What did a typical day look like for you while traveling?

  • Our typical day changed a lot from the start of our trip to the end of our trip. The beginning of the trip we were on bike for more hours than not. We would wake up, eat breakfast and start pedaling. A lot of days were spent early in the morning trying to avoid the heat. We would stop mid day and eat a snack hopefully in the shade and then hop back on longing for camp. Our nights were pretty low energy, we would slowly set up camp and force down calories. Nights also were spent planning the mileage of the next day and prep for water and other supplies needed. I would say the first 20 days were spent living this cycle of bike, eat, sleep. Things turned a little bit after we took a break in Colorado to hang out with friends and attend a wedding. The second half of our trip moved slower in almost every way. We were riding less miles and spending more time in restaurants and towns. Not necessarily taking zero days but more so being okay with stopping and staying in a place to hangout. Both ways to spend the day were great, the beginning of the trip was incredibly rewarding and the end was very restful. 

What are a couple of gear musts for the route?

  • Something that I really enjoyed and found to be great off the bike was a crazy creek which is a soft chair that folded flat. A pad of sorts would be great too. The reason having it was so great was that I was able to externally mount it under my stache daddy and it allowed me to sit, stretch, or nap without having to unpack anything. It was also a bonus having something to support my back after a long day of riding. Sour jolly ranchers also were a must.

Talk about your mental process over the couple month journey.

  • The mental process was a super new experience for me. This was the first experience I have had doing anything endurance. I grew up as a football player and this type of activity is fairly new. I think at the start there was a ton of fear, one to be biking that much but also to be unplugged for so long. A lot of the day was silent and I wasn’t sure if I was ready to be alone in my thoughts that much. It turned out to be such a healthy and healing headspace for me to be in. I learned a lot about managing expectations on a day to day level for our ride and I learned how to process my emotions and feelings in a new way. My time on bike became a very peaceful and healthy time for me. It took time to learn how to enjoy the act of riding a bike all day though. I was pretty mentally uncomfortable for about 10 days at the beginning.

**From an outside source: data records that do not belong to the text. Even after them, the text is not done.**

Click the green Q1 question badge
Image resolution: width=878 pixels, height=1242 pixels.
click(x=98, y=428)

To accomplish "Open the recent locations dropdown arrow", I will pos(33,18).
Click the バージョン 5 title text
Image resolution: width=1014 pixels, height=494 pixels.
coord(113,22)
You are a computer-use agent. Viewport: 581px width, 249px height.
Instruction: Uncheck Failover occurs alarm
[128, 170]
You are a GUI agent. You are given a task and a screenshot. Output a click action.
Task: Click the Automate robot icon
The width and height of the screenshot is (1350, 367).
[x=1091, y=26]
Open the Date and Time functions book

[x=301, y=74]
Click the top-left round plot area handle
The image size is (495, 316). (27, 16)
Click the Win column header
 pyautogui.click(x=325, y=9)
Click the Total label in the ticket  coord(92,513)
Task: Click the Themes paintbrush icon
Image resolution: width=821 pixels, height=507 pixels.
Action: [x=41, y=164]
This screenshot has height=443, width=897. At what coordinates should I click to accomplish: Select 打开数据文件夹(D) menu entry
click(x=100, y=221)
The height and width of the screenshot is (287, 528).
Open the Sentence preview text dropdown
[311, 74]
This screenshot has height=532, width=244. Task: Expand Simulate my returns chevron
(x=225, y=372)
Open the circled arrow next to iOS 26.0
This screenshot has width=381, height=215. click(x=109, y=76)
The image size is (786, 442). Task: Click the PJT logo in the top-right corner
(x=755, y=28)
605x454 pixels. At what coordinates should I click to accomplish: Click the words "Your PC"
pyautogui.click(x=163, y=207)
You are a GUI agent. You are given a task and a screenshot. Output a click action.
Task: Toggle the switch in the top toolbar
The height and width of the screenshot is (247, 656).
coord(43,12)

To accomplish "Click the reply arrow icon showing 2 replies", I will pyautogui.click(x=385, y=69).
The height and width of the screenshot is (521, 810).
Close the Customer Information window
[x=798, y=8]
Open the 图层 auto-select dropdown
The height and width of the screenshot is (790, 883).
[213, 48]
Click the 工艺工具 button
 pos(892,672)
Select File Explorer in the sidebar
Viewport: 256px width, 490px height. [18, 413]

What is something you learned that was unexpected?

  • Adding onto the comment about learning to manage expectations every day, I think I learned that a lot of the anxieties and fears I have lie in anticipation and my expectations. On the trip, if I knew a day was going to contain lots of climbing or if we anticipated weird weather or anything that would physically be challenging, I would dwell and think about how tough it would be. I learned one that I am capable and that sometimes scary things can be fun but I also learned that they will happen, whether accomplishing it looks the same way I thought it would or not, we always made it up the mountain that was ahead. I have found peace in knowing that I am capable and that success does not have to look like what we imagine it looking like. 

Would you do it again?

  • I would totally do it again. We got to interact with a good amount of parents with their kids, and that would be a fun thing to share with a future child.

What do you do for your day job?

  • I am currently in the job hunt without a specific field in mind.

Do you have any future trips planned? 

  • I plan on finishing the Canada section next year but I sure hope I find myself bikepacking before next summer. It feels like there are some dreams, some big, some small that just haven't turned into anything concrete. Would love to ride around South America soon.

What gets you the most excited about life post trip?

  • Right now what gets me most excited is riding some gravel, but also hanging out with friends. Mix those together and that sounds nice. But truly I did not own a bike before planning for this trip and I have fallen in love with it. Whether it is cruising around the city with pals or ripping some passes it all is exciting. I also am excited to start to convince friends to get out and ride more.